Currently, portfolio managers receive
numerous statements from their counterparties in multiple formats,
requiring many hours of manual consolidation. A recent survey of 50
asset managers conducted by Markit highlights the urgent need for an
electronic, secure valuations process:
- 17% of respondents said
that a single file delivery of counterparty statements would save them
between 50 and 1,000 hours of work a month. On average, respondents
estimated time savings of more than 49 hours a month.
- More
complete position information and a standard statement format across
all counterparties ranked as the most important improvements required,
followed by an efficient price challenge mechanism.
- 66% of
respondents said they received their counterparty statements by email,
underlining the potential security risk of misplaced or incorrectly
forwarded emails.
- Over 65% of respondents said they were under
pressure to conduct more frequent reconciliation with counterparties
and provide more frequent NAV computation to investors.
The new
platform incorporates a dispute mechanism and workflow tools with full
audit trail to enhance the price challenge process. Markit Valuations
Manager is integrated with Markit's Trade Processing PortRec service to
enable full life cycle support for OTC derivative positions including
counterparty position data delivery, normalisation [1], reconciliation
and valuation.
"We support this Markit-led initiative and
expect to realize increasing operational gains and cost efficiencies as
more firms join the platform.
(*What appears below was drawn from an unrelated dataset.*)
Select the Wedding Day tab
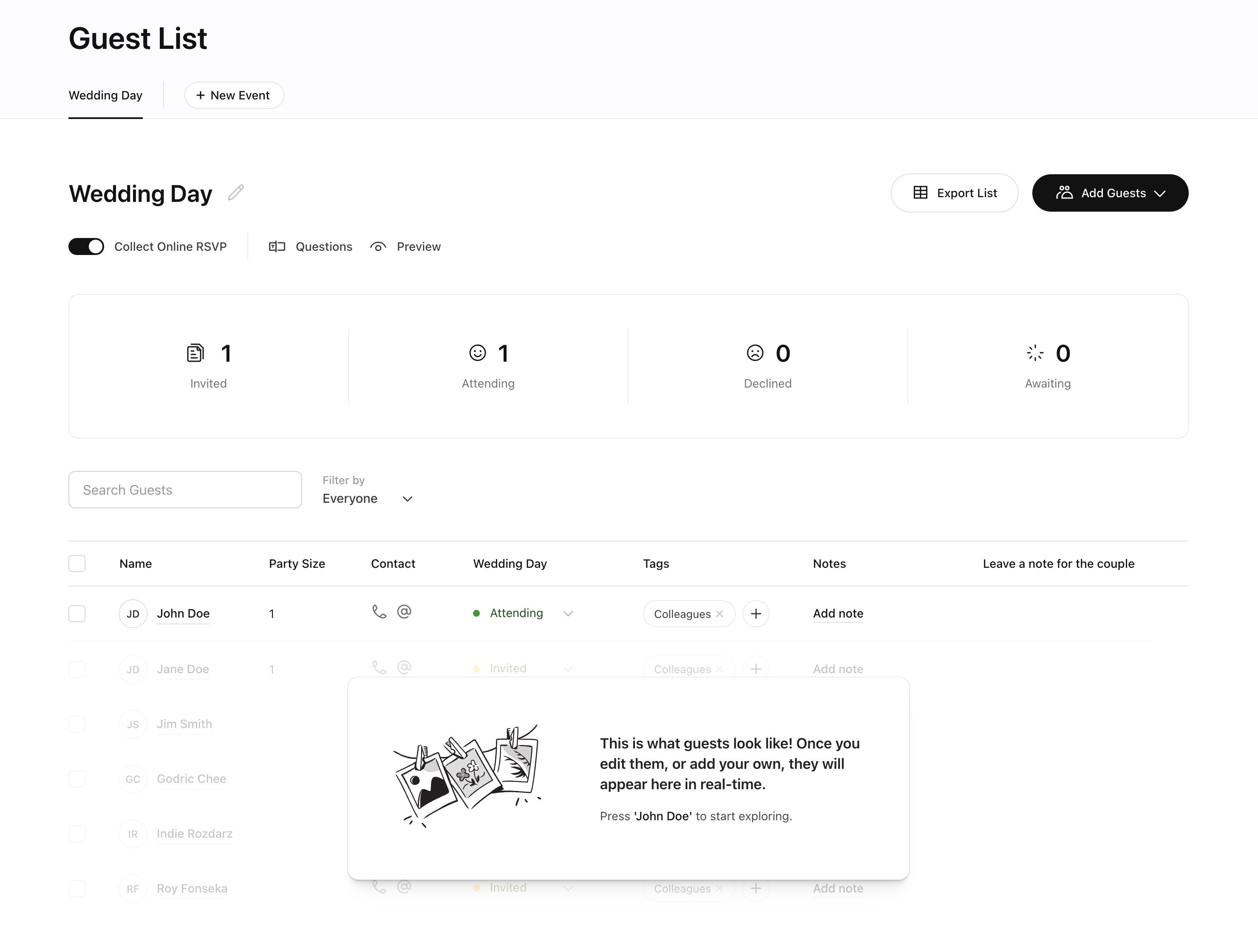coord(105,96)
The ability to use Markit Valuations
Manager in conjunction with their PortRec service will also be a
significant benefit for us," said Peter Barsoom, Deputy COO of
BlueMountain Capital Management LLC in New York.
"As an
active member of several buy-side working groups in Europe, we welcome
the ability to access normalised position and valuation data from the
banks in a standardised way. Markit has not only delivered the
normalisation, but it is it is consolidating the information in a
single electronic portal across banks. I think this is a great step
forward for the industry," says Patrick Finn, Head of Operations at
BlueCrest Capital Management LLP in London.
David Lefferts,
Managing Director of Markit Valuations Manager, said: "Financial market
participants and their regulators are acutely aware of the need for
reliable, independent counterparty position and valuation information
for OTC derivatives and cash securities. We are pleased to be launching
Markit Valuations Manager after twelve months of research and
development, working closely with buy-side and sell-side players. We
look forward to bringing considerable efficiencies to our clients'
valuation processes."
Markit is launching the platform with
six banks - Bank of America Merrill Lynch, Citi, Credit Suisse, Goldman
Sachs, J.P. Morgan and UBS - and expects to add additional
participating banks over the coming months.